Theatre teams in the Wessex region have signed up to four key pledges to prevent future Never Events, particularly around wrong-site surgery.
The clinicians including surgeons, nurses, operating department practitioners, quality/risk leads and commissioners unanimously agreed to sign up to the pledges after a one-day conference which focused on surgical Never Events.
They have committed to improve both processes and culture within surgical teams in a bid to prevent future cases – and a leading consultant surgeon is confident that never events will be eliminated.
The Wessex conference (held at The Ark, Basingstoke in June 2018) was attended by more than 100 clinicians and was jointly hosted by West Hampshire CCG, North Hampshire CCG and Hampshire Hospitals NHS Foundation Trust (HHFT) as part of the Local Care System.
Mr Myrddin (Merv) Rees, Consultant Surgeon and Medical Director (Clinical Development) at HHFT, chaired the conference.
He said: “My commitment and determination to eradicate ‘Never Events’ was matched by delegates representing all the acute and elective Trusts in Wessex.
“It is unique in my 30-year experience as a consultant surgeon to obtain unanimous agreement on all the conclusions. I am not alone in believing that when these pledges are implemented ‘wrong side surgery or procedures’ will be eliminated.
“The more didactic talks in the morning set the scene and provided a reference as to what is happening and what would constitute best practice.
“The afternoon, held un the ‘Chatham House Rule’, was devoted to an honest presentation from all Trusts of real events.
“There was an open and honest debate regarding the lessons to be learnt which culminated into four pledges.”
Joanna Clifford, a Registered Nurse and Senior Quality Manager at West Hampshire Clinical Commissioning Group, said: “It was a really productive day and everyone was absolutely determined to eradicate surgical Never Events.
“Delegates genuinely felt they could implement change as a direct result of what our speakers said, which is excellent.

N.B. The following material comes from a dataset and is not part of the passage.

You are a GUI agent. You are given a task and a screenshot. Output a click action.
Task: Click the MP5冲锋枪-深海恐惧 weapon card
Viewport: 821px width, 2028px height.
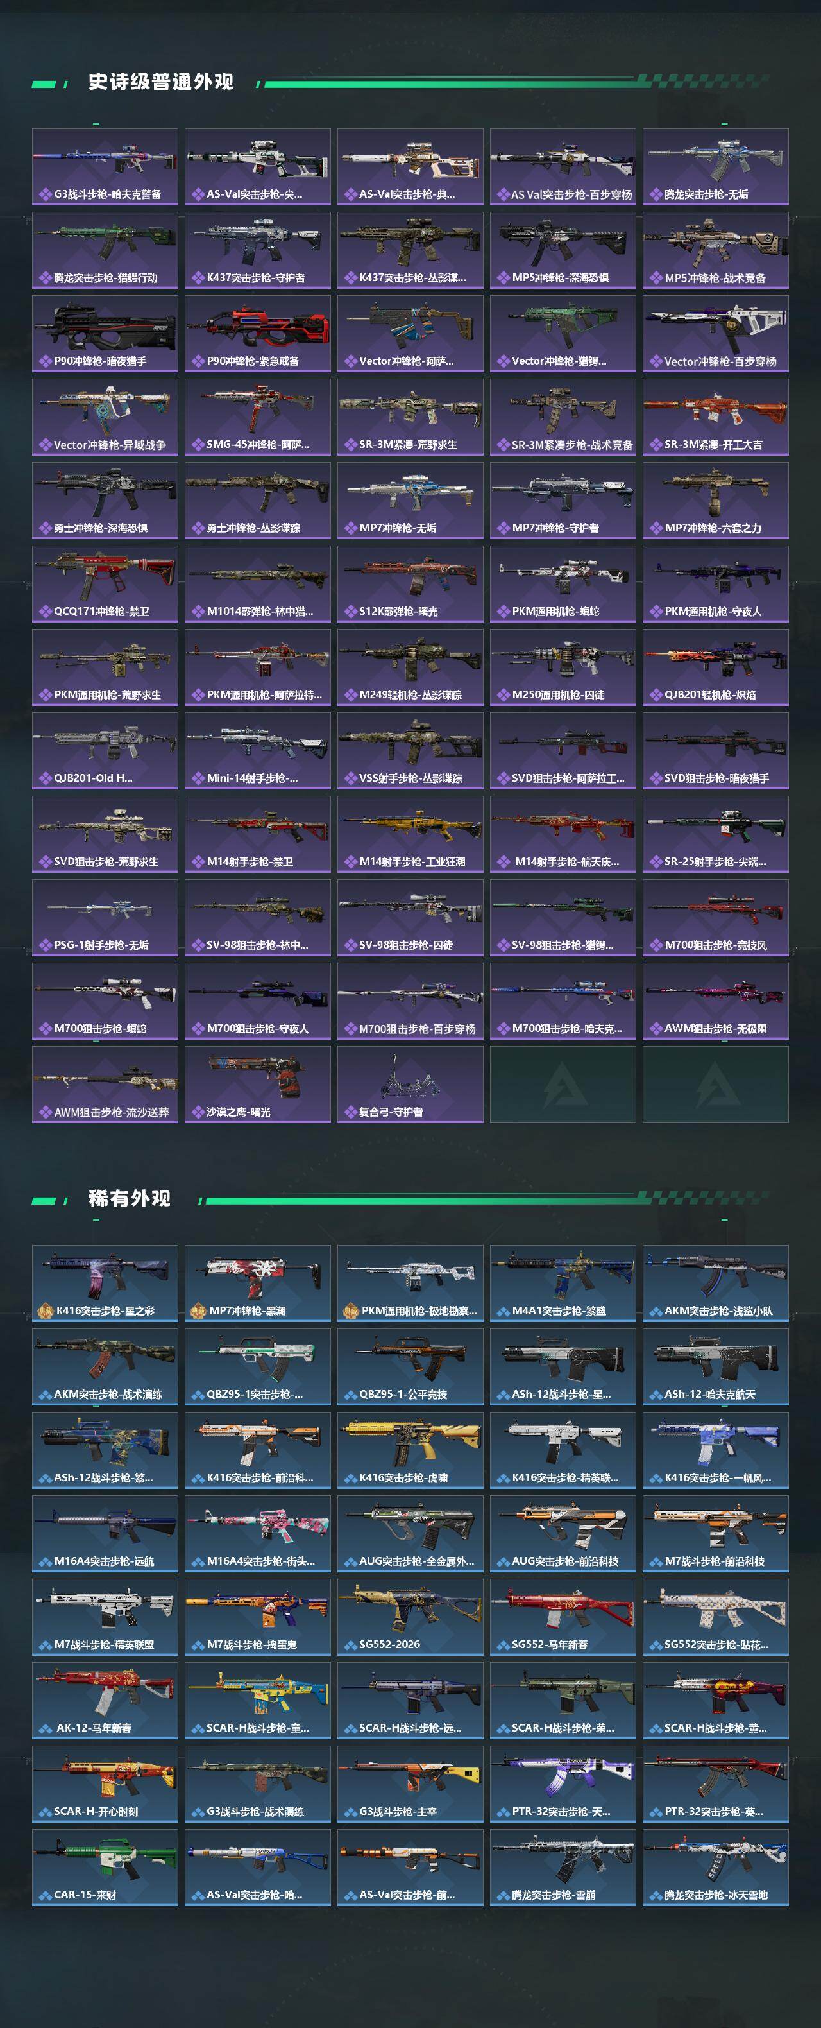[563, 250]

We’re looking forward to seeing how these pledges will have an impact on patient safety and fostering positive cultures within our surgical teams.”
Between 1 April 2017 and 31 January 2018, there were 393 Never Events across NHS Trusts in England – 44% involved wrong site surgery and 25% were retained objects.
Fran Watts, Patient Safety Lead at NHS Improvement spoke about data and incidents across the country.
Local Consultant Surgeon Andrew Miles, who is Regional Director for Professional Affairs at the Royal College of Surgeons, talked of the culture within theatre theatres comparing them to the flight deck of a plane.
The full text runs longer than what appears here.